Follow the leader

November 2007 Posted in Inside Asia

China may be modernising apace, but Chairman Mao remains ubiquitous – as a tourist attraction and artistic inspiration. Gary Bowerman reports

Chen Yan has a unique career.

The 51-year-old woman from China’s southwestern Sichuan province was discovered on a TV show in 2005, and now showcases her talents before city-centre crowds nationwide. But unlike China’s burgeoning wave of talent show boy bands and syrupy balladeers, Chen is not seeking pop stardom. Instead, she earns a living impersonating one of the most controversial figures in Chinese and world history: Chairman Mao.

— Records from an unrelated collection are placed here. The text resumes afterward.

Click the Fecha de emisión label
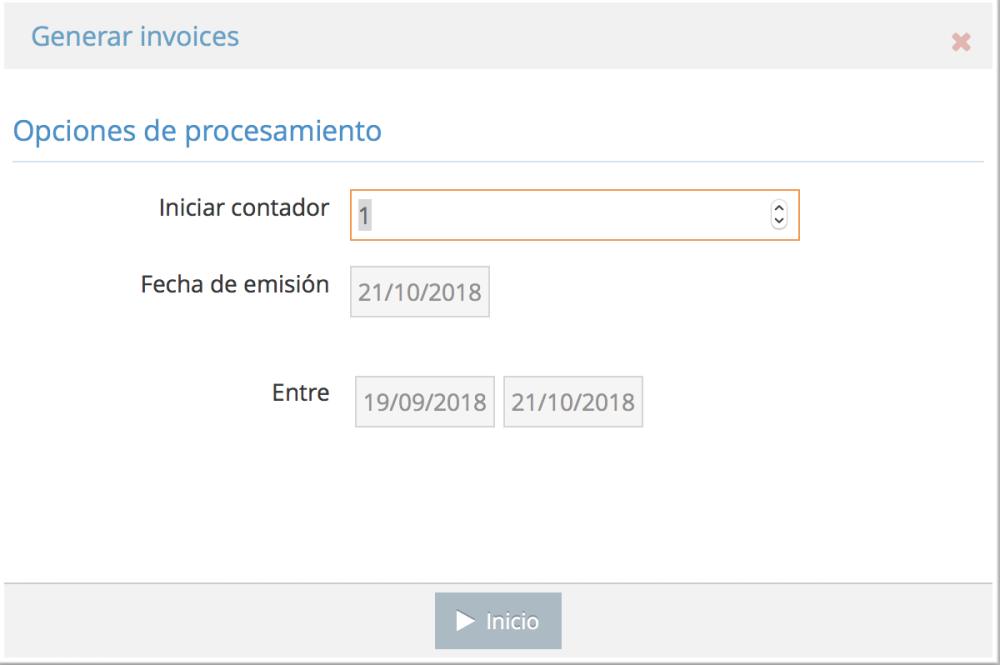Image resolution: width=1000 pixels, height=665 pixels. (235, 284)
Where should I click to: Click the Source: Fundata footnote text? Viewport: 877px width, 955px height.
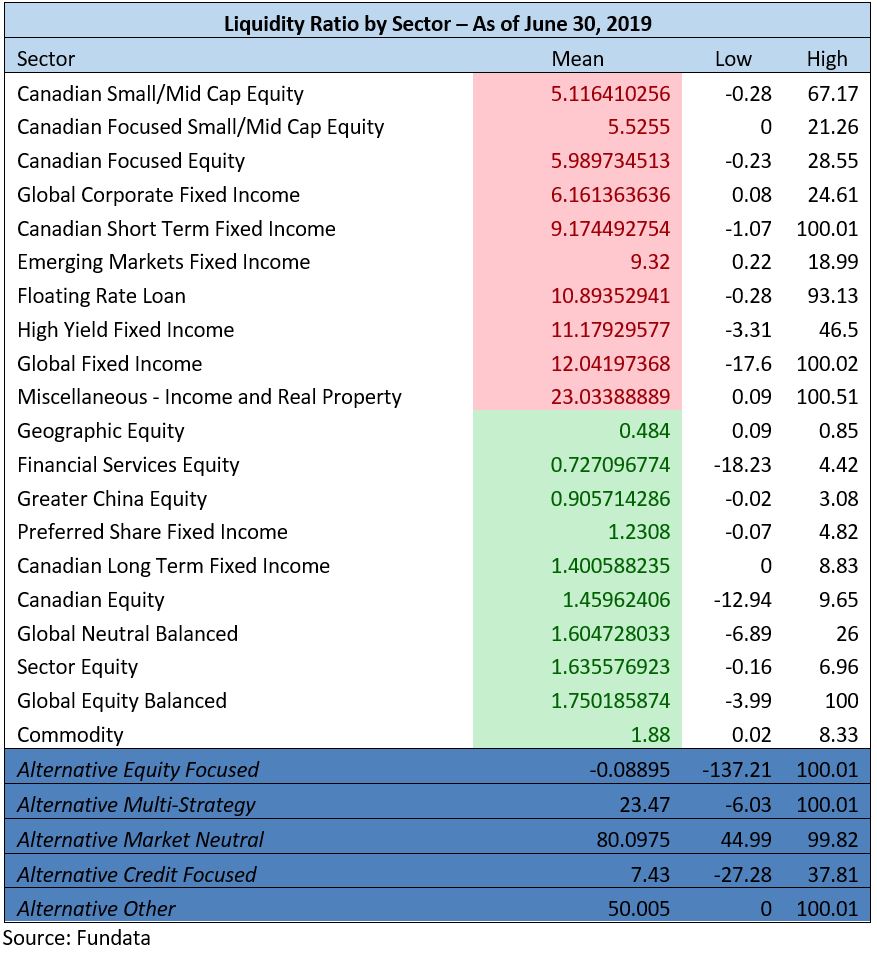[76, 938]
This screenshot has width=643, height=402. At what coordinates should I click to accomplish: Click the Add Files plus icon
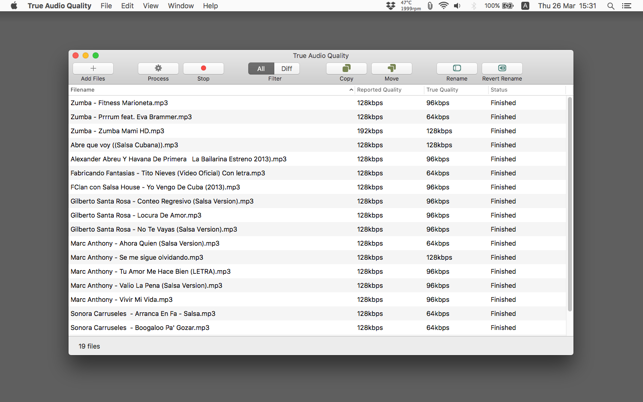click(93, 68)
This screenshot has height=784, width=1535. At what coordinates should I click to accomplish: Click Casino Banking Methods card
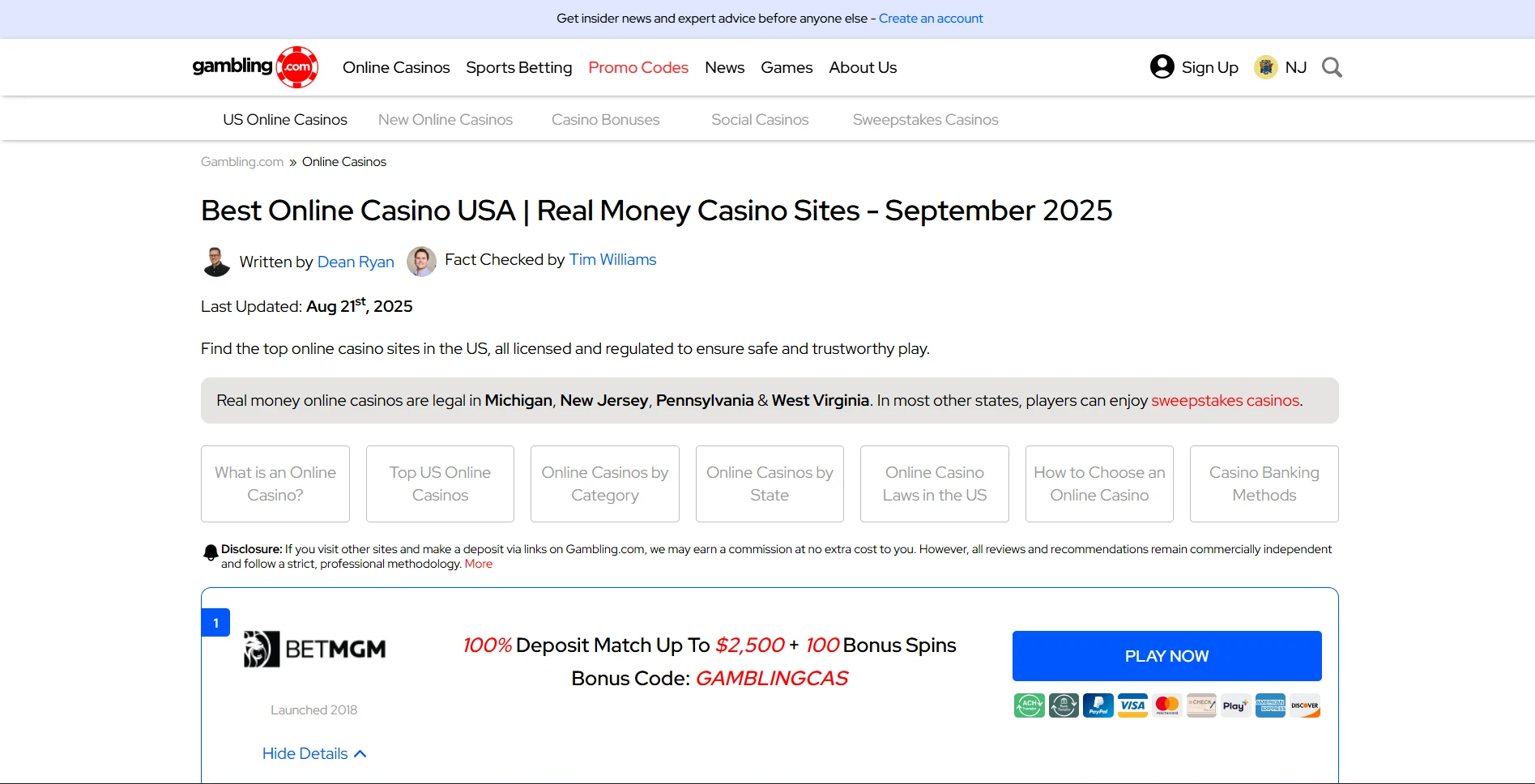(1264, 484)
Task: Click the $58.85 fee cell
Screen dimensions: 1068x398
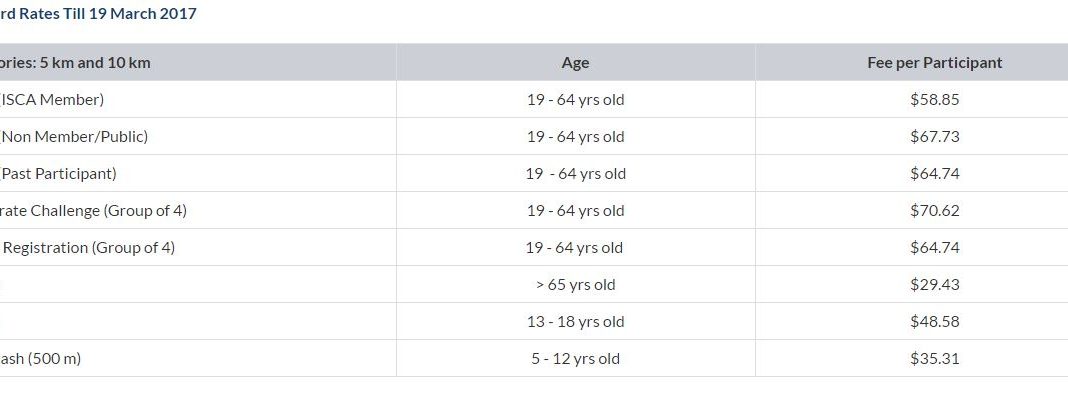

Wearing a front-buttoned, grey zhonghuazhuang Chinese suit – first adopted by Republican leader Sun Yatsen, and later by Mao – swept-back hair and bearing an eerie resemblance to the former dictator, Chen is regularly pictured in the newspapers waving to Chinese shoppers. The responses on their faces tell many stories – because 31 years after his death, China is still struggling with the legacy of the Great Helmsman.

Today, Mao Zedong – the man who founded the People’s Republic of China in 1949 and ruled it in absolute terms until his death in 1976 – is paradoxically both omnipresent and semi-invisible. Anyone buying or selling goods in China will see Mao every day; his face adorns all Chinese currency notes. Tourists encounter myriad Mao artifacts, such as posters, T-shirts, fridge magnets, alarm clocks and copies of the Little Red Book, in markets from Kunming to Haerbin. Mao’s name even graces China’s nightlife scene: Music, Oasis and Art (or MAO) is a pulsing new Shanghai nightclub, while Mao Livehouse in Beijing is a hip live music venue. More offbeat is Shirtflag, a Shanghai clothing retailer specialising in left-field interpretations of Mao-era propagandist slogans.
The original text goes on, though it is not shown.